(Dataset excerpts)

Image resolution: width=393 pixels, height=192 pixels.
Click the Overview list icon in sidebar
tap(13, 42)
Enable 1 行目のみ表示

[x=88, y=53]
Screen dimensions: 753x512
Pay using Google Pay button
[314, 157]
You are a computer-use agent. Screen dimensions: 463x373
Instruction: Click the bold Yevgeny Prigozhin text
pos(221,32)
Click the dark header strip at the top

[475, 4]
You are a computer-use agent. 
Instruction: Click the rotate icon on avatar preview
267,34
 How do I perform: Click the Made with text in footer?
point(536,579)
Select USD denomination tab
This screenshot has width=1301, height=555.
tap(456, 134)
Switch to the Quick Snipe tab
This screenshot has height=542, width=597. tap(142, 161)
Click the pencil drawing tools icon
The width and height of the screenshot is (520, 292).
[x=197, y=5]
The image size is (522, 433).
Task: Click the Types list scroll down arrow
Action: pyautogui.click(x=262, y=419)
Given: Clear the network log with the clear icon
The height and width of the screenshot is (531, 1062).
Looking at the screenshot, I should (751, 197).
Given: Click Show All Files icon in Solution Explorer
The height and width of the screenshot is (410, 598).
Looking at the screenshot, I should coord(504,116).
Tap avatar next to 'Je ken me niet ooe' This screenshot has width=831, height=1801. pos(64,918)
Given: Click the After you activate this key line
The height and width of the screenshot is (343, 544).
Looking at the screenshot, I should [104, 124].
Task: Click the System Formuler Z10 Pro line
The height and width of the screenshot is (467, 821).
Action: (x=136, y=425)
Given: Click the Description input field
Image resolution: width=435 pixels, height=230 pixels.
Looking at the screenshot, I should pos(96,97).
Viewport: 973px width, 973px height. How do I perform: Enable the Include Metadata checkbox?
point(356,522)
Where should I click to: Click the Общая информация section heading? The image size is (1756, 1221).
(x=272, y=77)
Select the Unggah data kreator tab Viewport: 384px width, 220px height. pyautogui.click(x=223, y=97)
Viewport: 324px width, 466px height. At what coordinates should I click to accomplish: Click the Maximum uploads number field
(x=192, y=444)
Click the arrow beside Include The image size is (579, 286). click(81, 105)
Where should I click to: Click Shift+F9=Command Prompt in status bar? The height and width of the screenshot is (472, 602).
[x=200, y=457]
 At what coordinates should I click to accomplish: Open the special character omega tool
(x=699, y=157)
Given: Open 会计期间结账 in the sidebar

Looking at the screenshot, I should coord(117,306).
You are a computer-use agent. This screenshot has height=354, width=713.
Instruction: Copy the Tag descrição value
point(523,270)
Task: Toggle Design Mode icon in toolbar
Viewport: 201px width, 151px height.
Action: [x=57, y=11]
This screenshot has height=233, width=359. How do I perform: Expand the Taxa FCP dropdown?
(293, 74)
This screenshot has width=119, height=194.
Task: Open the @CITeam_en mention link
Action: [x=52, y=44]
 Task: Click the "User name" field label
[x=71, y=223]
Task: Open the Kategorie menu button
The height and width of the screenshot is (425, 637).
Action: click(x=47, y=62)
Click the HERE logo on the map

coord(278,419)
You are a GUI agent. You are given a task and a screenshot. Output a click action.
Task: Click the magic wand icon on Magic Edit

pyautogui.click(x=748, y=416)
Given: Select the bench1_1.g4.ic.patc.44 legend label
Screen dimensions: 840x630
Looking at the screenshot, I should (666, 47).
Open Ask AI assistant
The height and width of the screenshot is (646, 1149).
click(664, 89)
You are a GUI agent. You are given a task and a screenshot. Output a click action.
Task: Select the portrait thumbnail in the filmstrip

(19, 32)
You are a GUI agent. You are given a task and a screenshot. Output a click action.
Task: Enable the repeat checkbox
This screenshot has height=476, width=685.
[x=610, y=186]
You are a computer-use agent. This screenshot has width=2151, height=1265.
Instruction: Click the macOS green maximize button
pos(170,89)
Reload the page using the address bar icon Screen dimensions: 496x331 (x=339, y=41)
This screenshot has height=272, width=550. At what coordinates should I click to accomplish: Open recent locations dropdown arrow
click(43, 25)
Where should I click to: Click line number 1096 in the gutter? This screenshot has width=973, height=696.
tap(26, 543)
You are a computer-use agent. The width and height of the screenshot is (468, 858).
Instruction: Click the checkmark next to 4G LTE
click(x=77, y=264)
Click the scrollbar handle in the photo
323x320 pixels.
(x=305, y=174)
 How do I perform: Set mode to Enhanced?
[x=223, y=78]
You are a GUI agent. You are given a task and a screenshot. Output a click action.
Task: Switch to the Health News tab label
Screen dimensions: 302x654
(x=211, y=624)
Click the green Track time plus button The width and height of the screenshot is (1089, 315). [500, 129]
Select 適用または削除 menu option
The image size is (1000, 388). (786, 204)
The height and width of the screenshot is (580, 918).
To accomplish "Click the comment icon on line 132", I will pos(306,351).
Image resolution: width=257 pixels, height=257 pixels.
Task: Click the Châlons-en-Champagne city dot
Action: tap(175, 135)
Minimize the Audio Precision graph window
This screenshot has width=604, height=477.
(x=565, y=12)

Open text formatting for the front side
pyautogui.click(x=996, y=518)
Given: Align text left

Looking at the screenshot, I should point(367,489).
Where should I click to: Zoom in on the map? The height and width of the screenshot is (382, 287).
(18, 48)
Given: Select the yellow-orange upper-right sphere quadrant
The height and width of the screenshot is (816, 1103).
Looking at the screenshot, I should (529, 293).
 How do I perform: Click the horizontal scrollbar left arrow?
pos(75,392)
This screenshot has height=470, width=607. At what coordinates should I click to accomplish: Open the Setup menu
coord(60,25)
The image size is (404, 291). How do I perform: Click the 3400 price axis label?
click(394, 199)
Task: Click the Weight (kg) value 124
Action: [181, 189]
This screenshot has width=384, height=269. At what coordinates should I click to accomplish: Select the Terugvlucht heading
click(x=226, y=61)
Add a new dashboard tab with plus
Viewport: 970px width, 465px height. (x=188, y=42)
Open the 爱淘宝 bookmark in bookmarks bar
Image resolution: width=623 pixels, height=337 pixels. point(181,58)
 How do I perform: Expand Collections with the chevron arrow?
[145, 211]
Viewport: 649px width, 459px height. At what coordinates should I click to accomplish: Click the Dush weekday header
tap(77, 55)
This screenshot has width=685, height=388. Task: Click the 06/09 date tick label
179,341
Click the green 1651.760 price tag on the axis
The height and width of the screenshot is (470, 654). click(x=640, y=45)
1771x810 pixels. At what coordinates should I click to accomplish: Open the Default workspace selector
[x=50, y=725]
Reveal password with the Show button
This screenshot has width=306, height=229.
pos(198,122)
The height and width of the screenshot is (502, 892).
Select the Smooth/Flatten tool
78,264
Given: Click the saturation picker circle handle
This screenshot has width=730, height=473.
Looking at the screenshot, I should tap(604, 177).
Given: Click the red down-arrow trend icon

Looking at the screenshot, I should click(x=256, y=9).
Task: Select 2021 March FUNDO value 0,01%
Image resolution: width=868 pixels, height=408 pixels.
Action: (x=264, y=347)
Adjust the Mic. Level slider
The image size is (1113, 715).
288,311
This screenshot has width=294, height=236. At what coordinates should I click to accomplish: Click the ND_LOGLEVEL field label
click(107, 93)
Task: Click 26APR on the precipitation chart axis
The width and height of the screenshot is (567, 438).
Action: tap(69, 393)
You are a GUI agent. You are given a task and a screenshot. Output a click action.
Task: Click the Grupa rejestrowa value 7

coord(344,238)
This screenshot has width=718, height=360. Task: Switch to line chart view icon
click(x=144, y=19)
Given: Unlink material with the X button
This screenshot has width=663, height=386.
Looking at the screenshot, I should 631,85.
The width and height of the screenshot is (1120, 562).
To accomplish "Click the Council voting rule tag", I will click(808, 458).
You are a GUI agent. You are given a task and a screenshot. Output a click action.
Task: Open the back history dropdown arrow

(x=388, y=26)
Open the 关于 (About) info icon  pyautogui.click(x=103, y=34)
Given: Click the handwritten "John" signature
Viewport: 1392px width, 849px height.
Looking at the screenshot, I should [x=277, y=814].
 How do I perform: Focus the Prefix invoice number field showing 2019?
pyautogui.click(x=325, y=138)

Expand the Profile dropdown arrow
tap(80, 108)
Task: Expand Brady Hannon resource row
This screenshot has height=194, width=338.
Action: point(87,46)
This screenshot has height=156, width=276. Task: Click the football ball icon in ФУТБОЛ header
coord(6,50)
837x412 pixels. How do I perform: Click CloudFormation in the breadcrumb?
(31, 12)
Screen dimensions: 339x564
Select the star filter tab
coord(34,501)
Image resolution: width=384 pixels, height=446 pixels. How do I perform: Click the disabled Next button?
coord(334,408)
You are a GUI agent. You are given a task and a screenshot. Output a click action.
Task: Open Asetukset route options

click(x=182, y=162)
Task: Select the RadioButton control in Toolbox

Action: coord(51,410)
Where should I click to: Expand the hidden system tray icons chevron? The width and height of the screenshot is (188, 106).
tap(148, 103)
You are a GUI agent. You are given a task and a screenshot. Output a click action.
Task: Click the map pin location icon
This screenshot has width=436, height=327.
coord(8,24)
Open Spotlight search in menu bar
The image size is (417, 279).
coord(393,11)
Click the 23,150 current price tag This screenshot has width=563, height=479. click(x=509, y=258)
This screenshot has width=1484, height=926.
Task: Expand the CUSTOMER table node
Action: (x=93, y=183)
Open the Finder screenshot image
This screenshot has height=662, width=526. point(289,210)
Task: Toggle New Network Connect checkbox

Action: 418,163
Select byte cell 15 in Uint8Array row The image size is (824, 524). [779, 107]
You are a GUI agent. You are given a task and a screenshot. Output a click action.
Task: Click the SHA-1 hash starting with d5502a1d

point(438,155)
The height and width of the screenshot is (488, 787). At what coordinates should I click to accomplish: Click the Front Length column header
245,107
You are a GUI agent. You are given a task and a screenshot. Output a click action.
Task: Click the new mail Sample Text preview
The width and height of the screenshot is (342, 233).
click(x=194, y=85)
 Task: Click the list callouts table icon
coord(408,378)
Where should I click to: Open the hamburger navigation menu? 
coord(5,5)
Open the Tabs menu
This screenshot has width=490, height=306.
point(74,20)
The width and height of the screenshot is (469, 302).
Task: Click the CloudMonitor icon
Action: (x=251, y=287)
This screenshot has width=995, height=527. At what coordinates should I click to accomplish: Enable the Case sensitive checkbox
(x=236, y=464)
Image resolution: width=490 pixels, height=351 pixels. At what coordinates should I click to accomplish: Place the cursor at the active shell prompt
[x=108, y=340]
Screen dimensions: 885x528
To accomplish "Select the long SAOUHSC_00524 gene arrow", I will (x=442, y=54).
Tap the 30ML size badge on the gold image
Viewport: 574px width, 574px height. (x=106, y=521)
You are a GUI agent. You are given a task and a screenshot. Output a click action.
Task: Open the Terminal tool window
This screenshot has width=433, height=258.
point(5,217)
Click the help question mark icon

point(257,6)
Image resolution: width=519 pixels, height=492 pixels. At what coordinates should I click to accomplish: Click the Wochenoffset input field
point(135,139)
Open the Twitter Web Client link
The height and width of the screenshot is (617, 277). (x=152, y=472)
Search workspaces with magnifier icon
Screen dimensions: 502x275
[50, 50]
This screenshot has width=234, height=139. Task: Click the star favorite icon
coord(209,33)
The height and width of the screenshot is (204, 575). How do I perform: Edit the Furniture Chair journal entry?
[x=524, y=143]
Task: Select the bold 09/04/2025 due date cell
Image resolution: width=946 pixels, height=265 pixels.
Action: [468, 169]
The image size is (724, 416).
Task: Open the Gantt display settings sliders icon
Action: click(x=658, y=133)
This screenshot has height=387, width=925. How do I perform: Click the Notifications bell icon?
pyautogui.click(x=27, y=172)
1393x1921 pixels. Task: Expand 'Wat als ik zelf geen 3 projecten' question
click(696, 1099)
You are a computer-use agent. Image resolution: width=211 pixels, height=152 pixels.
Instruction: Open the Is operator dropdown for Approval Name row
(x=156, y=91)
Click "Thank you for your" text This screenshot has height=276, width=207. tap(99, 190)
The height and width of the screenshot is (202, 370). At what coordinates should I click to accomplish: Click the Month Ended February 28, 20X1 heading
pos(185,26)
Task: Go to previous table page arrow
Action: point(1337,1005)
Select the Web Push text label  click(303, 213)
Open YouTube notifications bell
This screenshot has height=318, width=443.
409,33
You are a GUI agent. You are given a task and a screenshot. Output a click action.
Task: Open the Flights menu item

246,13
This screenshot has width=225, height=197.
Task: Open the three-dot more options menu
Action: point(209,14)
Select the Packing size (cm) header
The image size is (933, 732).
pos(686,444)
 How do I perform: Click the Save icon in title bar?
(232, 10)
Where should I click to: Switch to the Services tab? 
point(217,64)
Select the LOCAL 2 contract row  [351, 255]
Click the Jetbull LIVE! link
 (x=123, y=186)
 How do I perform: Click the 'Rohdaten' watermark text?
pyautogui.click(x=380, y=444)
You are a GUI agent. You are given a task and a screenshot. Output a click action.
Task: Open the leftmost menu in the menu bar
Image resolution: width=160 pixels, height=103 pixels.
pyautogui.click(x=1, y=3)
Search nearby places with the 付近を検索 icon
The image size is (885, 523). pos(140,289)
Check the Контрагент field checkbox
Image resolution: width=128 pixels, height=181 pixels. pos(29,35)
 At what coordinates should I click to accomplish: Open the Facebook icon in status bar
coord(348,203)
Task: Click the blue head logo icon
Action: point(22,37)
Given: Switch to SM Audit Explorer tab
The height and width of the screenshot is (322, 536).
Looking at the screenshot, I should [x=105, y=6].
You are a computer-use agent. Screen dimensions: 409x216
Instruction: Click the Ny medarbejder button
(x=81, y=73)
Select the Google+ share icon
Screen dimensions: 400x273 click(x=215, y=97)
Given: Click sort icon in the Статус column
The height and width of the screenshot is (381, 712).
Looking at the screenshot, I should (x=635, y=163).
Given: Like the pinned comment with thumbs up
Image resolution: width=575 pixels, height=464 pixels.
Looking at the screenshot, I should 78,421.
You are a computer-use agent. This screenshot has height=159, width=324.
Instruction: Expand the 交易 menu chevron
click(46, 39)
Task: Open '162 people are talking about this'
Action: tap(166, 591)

(Description of the task)
Copy every line of the entries in which "computer" can be found.

(Task response)
You are a computer-use agent. Screen dimensions: 463x373
You are a computer-use agent. 
You are a computer-use agent. This screenshot has height=354, width=713.
You are a computer-use agent. This screenshot has width=2151, height=1265.
You are a computer-use agent. The width and height of the screenshot is (468, 858).
You are a computer-use agent. Image resolution: width=211 pixels, height=152 pixels.
You are a computer-use agent. Screen dimensions: 409x216
You are a computer-use agent. This screenshot has height=159, width=324.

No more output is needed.